RAW DATA Block Start
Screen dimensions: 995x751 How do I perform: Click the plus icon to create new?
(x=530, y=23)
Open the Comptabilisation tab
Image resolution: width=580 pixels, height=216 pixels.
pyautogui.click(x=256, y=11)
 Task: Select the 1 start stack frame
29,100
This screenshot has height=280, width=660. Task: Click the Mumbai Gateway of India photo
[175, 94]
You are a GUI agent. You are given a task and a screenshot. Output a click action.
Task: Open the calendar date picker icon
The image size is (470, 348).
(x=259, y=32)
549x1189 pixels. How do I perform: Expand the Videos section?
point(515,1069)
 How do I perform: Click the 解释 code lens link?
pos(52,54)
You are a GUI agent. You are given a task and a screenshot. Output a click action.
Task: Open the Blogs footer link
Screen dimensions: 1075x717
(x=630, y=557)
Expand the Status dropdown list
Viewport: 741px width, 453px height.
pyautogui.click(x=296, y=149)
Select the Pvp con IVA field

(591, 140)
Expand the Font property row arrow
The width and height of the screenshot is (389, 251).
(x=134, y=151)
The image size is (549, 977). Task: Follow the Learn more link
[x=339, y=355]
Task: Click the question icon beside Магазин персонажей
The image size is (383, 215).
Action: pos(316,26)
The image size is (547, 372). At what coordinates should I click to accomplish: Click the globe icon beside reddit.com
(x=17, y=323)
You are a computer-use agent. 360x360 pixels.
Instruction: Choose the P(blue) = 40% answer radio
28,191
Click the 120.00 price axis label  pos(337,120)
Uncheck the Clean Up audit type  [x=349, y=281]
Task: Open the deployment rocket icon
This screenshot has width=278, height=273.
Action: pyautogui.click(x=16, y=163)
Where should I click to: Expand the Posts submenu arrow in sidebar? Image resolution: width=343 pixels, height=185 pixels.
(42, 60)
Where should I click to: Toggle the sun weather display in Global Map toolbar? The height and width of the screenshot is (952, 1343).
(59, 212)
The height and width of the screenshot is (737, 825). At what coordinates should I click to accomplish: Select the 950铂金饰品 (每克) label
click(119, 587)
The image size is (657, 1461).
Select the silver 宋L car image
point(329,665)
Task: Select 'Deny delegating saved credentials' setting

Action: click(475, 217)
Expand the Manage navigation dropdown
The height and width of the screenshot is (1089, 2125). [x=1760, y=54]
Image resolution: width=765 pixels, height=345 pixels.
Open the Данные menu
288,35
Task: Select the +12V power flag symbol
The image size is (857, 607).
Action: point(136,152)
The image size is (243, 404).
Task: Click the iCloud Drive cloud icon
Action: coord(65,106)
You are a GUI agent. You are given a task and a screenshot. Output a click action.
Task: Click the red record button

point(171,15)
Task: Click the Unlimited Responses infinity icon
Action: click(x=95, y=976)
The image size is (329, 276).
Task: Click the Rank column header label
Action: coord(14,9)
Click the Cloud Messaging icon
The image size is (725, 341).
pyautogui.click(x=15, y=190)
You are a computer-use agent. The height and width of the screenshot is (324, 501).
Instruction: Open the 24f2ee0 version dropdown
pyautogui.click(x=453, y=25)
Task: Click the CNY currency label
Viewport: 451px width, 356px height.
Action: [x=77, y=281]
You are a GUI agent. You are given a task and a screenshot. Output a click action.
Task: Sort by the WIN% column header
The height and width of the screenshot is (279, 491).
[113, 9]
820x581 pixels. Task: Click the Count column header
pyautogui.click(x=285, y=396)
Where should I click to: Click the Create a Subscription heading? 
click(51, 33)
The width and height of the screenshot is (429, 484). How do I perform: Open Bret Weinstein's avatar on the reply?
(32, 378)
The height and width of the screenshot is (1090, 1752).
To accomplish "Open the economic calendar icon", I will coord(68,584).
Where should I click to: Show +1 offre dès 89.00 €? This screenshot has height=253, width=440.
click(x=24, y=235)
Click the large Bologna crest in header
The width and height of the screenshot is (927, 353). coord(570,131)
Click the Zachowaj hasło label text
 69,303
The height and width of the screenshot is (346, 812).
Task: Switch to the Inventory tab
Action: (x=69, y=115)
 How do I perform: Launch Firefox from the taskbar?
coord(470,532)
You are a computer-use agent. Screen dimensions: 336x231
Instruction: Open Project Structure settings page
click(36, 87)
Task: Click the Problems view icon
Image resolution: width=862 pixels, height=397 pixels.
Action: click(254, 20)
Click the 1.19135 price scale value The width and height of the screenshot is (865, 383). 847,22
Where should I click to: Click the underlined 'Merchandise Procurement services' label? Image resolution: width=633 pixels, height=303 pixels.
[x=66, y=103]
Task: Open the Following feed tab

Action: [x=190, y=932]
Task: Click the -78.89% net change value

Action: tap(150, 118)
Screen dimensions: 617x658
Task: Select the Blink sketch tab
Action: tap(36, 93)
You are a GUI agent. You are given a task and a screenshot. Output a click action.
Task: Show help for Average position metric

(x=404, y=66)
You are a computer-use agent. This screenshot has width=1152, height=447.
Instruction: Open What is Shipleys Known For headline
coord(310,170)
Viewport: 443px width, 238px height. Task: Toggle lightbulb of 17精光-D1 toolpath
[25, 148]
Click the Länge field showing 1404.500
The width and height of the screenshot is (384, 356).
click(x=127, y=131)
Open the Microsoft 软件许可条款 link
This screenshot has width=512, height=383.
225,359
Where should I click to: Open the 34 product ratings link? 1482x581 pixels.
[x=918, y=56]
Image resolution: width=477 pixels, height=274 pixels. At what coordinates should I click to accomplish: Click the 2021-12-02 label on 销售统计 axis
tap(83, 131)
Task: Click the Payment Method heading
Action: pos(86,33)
RAW DATA Block End
- _TASK TO CARRY OUT_: The entire listing above should be returned exactly as written.

- _RESULT OF THIS EXERCISE_:
Screen dimensions: 995x751 How do I perform: Click the plus icon to create new?
(x=530, y=23)
Open the Comptabilisation tab
Image resolution: width=580 pixels, height=216 pixels.
pyautogui.click(x=256, y=11)
 Task: Select the 1 start stack frame
29,100
This screenshot has height=280, width=660. Task: Click the Mumbai Gateway of India photo
[175, 94]
You are a GUI agent. You are given a task and a screenshot. Output a click action.
Task: Open the calendar date picker icon
The image size is (470, 348).
(x=259, y=32)
549x1189 pixels. How do I perform: Expand the Videos section?
point(515,1069)
 How do I perform: Click the 解释 code lens link?
pos(52,54)
You are a GUI agent. You are given a task and a screenshot. Output a click action.
Task: Open the Blogs footer link
Screen dimensions: 1075x717
(x=630, y=557)
Expand the Status dropdown list
Viewport: 741px width, 453px height.
pyautogui.click(x=296, y=149)
Select the Pvp con IVA field

(591, 140)
Expand the Font property row arrow
The width and height of the screenshot is (389, 251).
(x=134, y=151)
The image size is (549, 977). Task: Follow the Learn more link
[x=339, y=355]
Task: Click the question icon beside Магазин персонажей
The image size is (383, 215).
Action: pos(316,26)
The image size is (547, 372). At what coordinates should I click to accomplish: Click the globe icon beside reddit.com
(x=17, y=323)
You are a computer-use agent. 360x360 pixels.
Instruction: Choose the P(blue) = 40% answer radio
28,191
Click the 120.00 price axis label  pos(337,120)
Uncheck the Clean Up audit type  [x=349, y=281]
Task: Open the deployment rocket icon
This screenshot has width=278, height=273.
Action: pyautogui.click(x=16, y=163)
Where should I click to: Expand the Posts submenu arrow in sidebar? Image resolution: width=343 pixels, height=185 pixels.
(42, 60)
Where should I click to: Toggle the sun weather display in Global Map toolbar? The height and width of the screenshot is (952, 1343).
(59, 212)
The height and width of the screenshot is (737, 825). At what coordinates should I click to accomplish: Select the 950铂金饰品 (每克) label
click(119, 587)
The image size is (657, 1461).
Select the silver 宋L car image
point(329,665)
Task: Select 'Deny delegating saved credentials' setting

Action: click(475, 217)
Expand the Manage navigation dropdown
The height and width of the screenshot is (1089, 2125). [x=1760, y=54]
Image resolution: width=765 pixels, height=345 pixels.
Open the Данные menu
288,35
Task: Select the +12V power flag symbol
The image size is (857, 607).
Action: point(136,152)
The image size is (243, 404).
Task: Click the iCloud Drive cloud icon
Action: coord(65,106)
You are a GUI agent. You are given a task and a screenshot. Output a click action.
Task: Click the red record button

point(171,15)
Task: Click the Unlimited Responses infinity icon
Action: click(x=95, y=976)
The image size is (329, 276).
Task: Click the Rank column header label
Action: coord(14,9)
Click the Cloud Messaging icon
The image size is (725, 341).
pyautogui.click(x=15, y=190)
You are a computer-use agent. The height and width of the screenshot is (324, 501).
Instruction: Open the 24f2ee0 version dropdown
pyautogui.click(x=453, y=25)
Task: Click the CNY currency label
Viewport: 451px width, 356px height.
Action: [x=77, y=281]
You are a GUI agent. You are given a task and a screenshot. Output a click action.
Task: Sort by the WIN% column header
The height and width of the screenshot is (279, 491).
[113, 9]
820x581 pixels. Task: Click the Count column header
pyautogui.click(x=285, y=396)
Where should I click to: Click the Create a Subscription heading? 
click(51, 33)
The width and height of the screenshot is (429, 484). How do I perform: Open Bret Weinstein's avatar on the reply?
(32, 378)
The height and width of the screenshot is (1090, 1752).
To accomplish "Open the economic calendar icon", I will coord(68,584).
Where should I click to: Show +1 offre dès 89.00 €? This screenshot has height=253, width=440.
click(x=24, y=235)
Click the large Bologna crest in header
The width and height of the screenshot is (927, 353). coord(570,131)
Click the Zachowaj hasło label text
 69,303
The height and width of the screenshot is (346, 812).
Task: Switch to the Inventory tab
Action: (x=69, y=115)
 How do I perform: Launch Firefox from the taskbar?
coord(470,532)
You are a computer-use agent. Screen dimensions: 336x231
Instruction: Open Project Structure settings page
click(36, 87)
Task: Click the Problems view icon
Image resolution: width=862 pixels, height=397 pixels.
Action: click(254, 20)
Click the 1.19135 price scale value The width and height of the screenshot is (865, 383). 847,22
Where should I click to: Click the underlined 'Merchandise Procurement services' label? Image resolution: width=633 pixels, height=303 pixels.
[x=66, y=103]
Task: Open the Following feed tab

Action: [x=190, y=932]
Task: Click the -78.89% net change value

Action: tap(150, 118)
Screen dimensions: 617x658
Task: Select the Blink sketch tab
Action: tap(36, 93)
You are a GUI agent. You are given a task and a screenshot. Output a click action.
Task: Show help for Average position metric

(x=404, y=66)
You are a computer-use agent. This screenshot has width=1152, height=447.
Instruction: Open What is Shipleys Known For headline
coord(310,170)
Viewport: 443px width, 238px height. Task: Toggle lightbulb of 17精光-D1 toolpath
[25, 148]
Click the Länge field showing 1404.500
The width and height of the screenshot is (384, 356).
click(x=127, y=131)
Open the Microsoft 软件许可条款 link
This screenshot has width=512, height=383.
225,359
Where should I click to: Open the 34 product ratings link? 1482x581 pixels.
[x=918, y=56]
Image resolution: width=477 pixels, height=274 pixels. At what coordinates should I click to accomplish: Click the 2021-12-02 label on 销售统计 axis
tap(83, 131)
Task: Click the Payment Method heading
Action: pos(86,33)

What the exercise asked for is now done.